そんな中、ヨミー一人は壁になり魔族と魔物の進行を防ぐ。通り抜けようとする魔物が入れば捕まえて、まるで紙切れのように明後日の方向に放り投げ続けていた。
「ホラホラ、手応エナイデー! ッテ、ナンヤ? 新手カ!?」
魔族と魔物の背後から相当数の人影が南の森から現れる。地響きのような声を張り上げて、魔族達と入り乱れる。

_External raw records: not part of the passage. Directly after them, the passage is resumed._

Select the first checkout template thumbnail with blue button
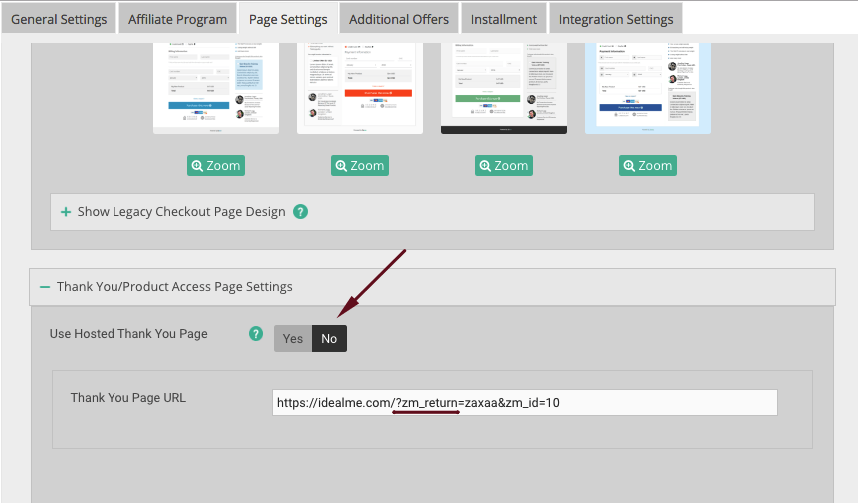The width and height of the screenshot is (858, 503). (x=215, y=85)
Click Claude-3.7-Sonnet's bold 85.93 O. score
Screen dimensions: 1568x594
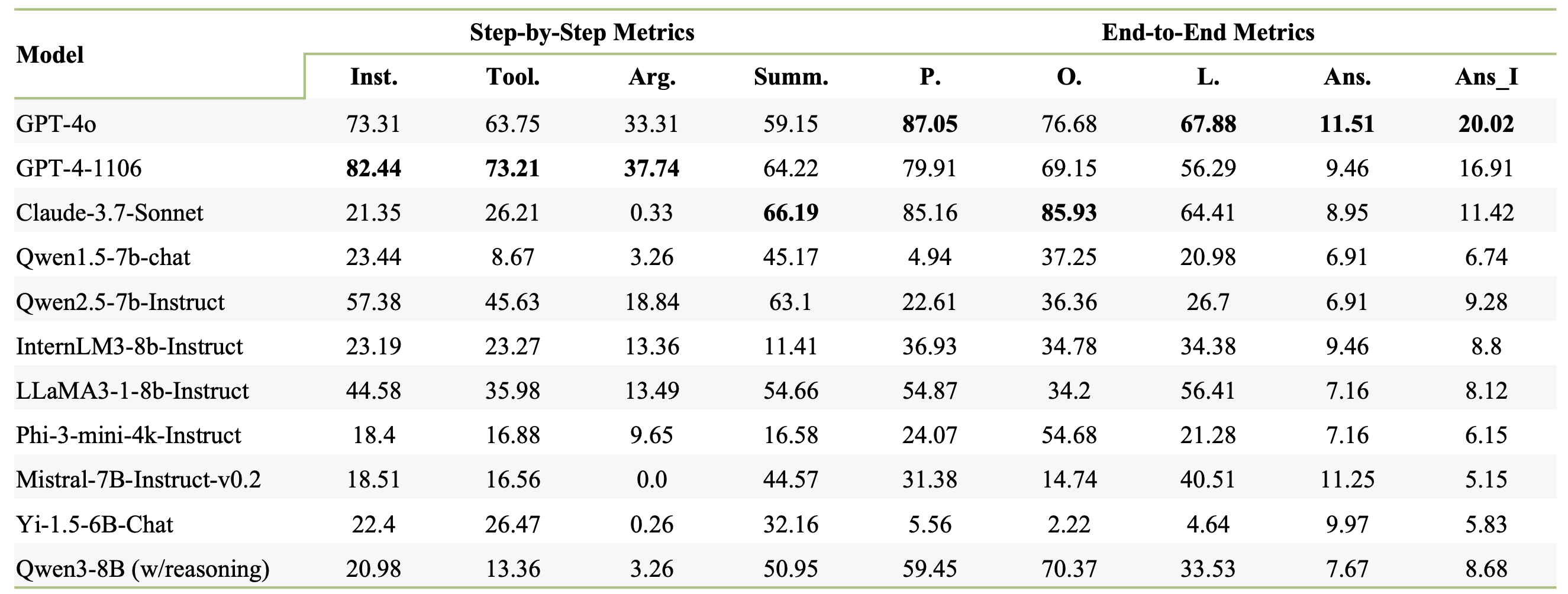[1069, 213]
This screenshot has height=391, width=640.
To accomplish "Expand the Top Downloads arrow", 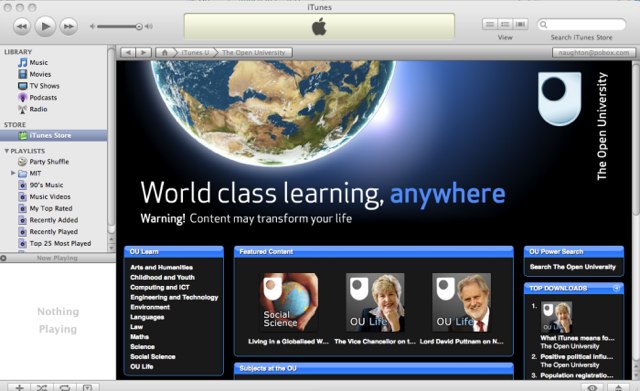I will click(x=616, y=288).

「やっと……やっと、来てくれたのか。ヨミー殿、あれは援軍だ! ここはもう大丈夫だからあちらを頼む!」
皇帝は外壁の上からヨミーに大声で声をかける。魔族もまさか後ろから奇襲されると思っておらず混乱し、魔物達も魔族の指示が無くなるとどうすればいいのかと、その場で立ち止まりウロウロするばかり。
そこにヨミーの巨体が腕を振り回して突入してくるものだから、魔族も魔物もたまったものではない。
無謀にもヨミーに突っ込んでいく魔物の一部は遠くに吹き飛ばされ、魔族と残りの魔物は逃げ出すしかない。
踏みつけられた蟻の巣のように散り散りになる魔族と魔物、そしてドワーフ達。
ドワーフ達にしてみたら、ヨミーはただの巨大な魔物にしか見えない。
ぽつんと一人戦場に取り残されたヨミーは「ナンデヤネン」と寂しそうに呟いた。